At this time of year, organizations of people with goodwill towards their fellow beings are busy packing Passover food parcels for the poor and urging the public to knock at the doors of their elderly neighbors to check on their health, whether they need help in cleaning their apartments or in shopping for necessities, whether they have sufficient food and whether they have been invited to a Seder.
Some of these organizations work in consultation and cooperation with local welfare authorities, seemingly not realizing that people who once had a more affluent lifestyle than they have today are often too proud to ask for help. They value their independence, and even when they have to make crucial decisions between deciding on a purchase of medicine or a purchase of food, they will not give any outward sign of being in need. Thus, they are not on the books of welfare organizations.
But with extremely rare exceptions, every senior citizen of Israel (as distinct from senior residents without citizenship), is registered with the National Insurance Institute (NII) because anyone who was employed before reaching retirement age, automatically receives an old-age pension. This also applies to widowed citizens who were not employed, but whose late spouse was employed. Pensions are also now paid to women who were homemakers and are classified as housewives.
So essentially, anyone looking to help a senior citizen or to at least inquire whether that citizen needs any kind of assistance, should coordinate with the NII and with the Ministry of the Interior, which prior to Knesset elections send out voter entitlement documents to all eligible voters.
Some organizations may indeed do this, but certainly not all, judging by various stories in the Hebrew media where a senior citizen tells the interviewer that no one has been in touch with them and that they haven’t spoken to anyone in a week. If journalists can find such people, there is no excuse for the inability of social workers to do so and to pass on the information to local, community-minded organizations. The Central Bureau of Statistics can provide data on how many senior citizens there are in the country, including their gender and age groups.
Where do they get their information and how is it that so many seniors are overlooked?
Some people may be deterred by the fact that when they walk into the apartment of a senior citizen, they see good quality furniture, and many tasteful and even expensive knick-knacks. They have to be aware of the fact that the occupant of the apartment was once young, used to work and spent his or her money on stylish furniture, vacations abroad and a host of other personal luxuries. Too often, little thought was given to a long-term savings plan or a pension project that would guarantee a reasonably decent income to a retiree.
This is truly a case of not judging a book by its cover.
Most institutions and organizations have email or WhatsApp contacts with their members. It should be fairly easy to send out mass messages asking for volunteers who live in specific neighborhoods to go door-knocking in their streets to deliver food or to go shopping on behalf of someone else.
Whatever works for different groups is the method that should be used.
By the same token, most senior citizens, even if without relatives and living alone, have a computer or a mobile phone with a built-in computer.

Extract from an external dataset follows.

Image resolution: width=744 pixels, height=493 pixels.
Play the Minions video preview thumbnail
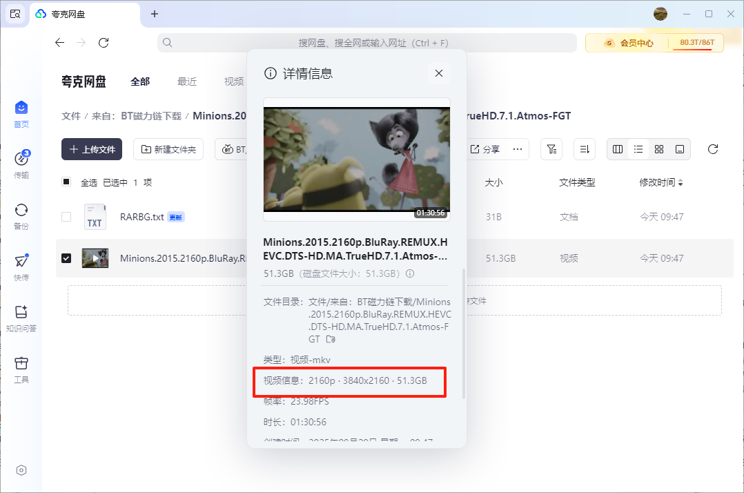(x=356, y=160)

Such people can be sent a message with questions that include:
Would you like to have someone come visit you?
Would you like someone to come and walk with you in the park?
Would you care to have dinner with someone whom you don’t yet know?
The whole idea behind such questions is to ensure that the recipients maintain their dignity and are not put in a position of feeling like charity cases.
There are so many people who are looking for a mitzvah to perform and so many others who need one.
It shouldn’t be all that difficult to put them together.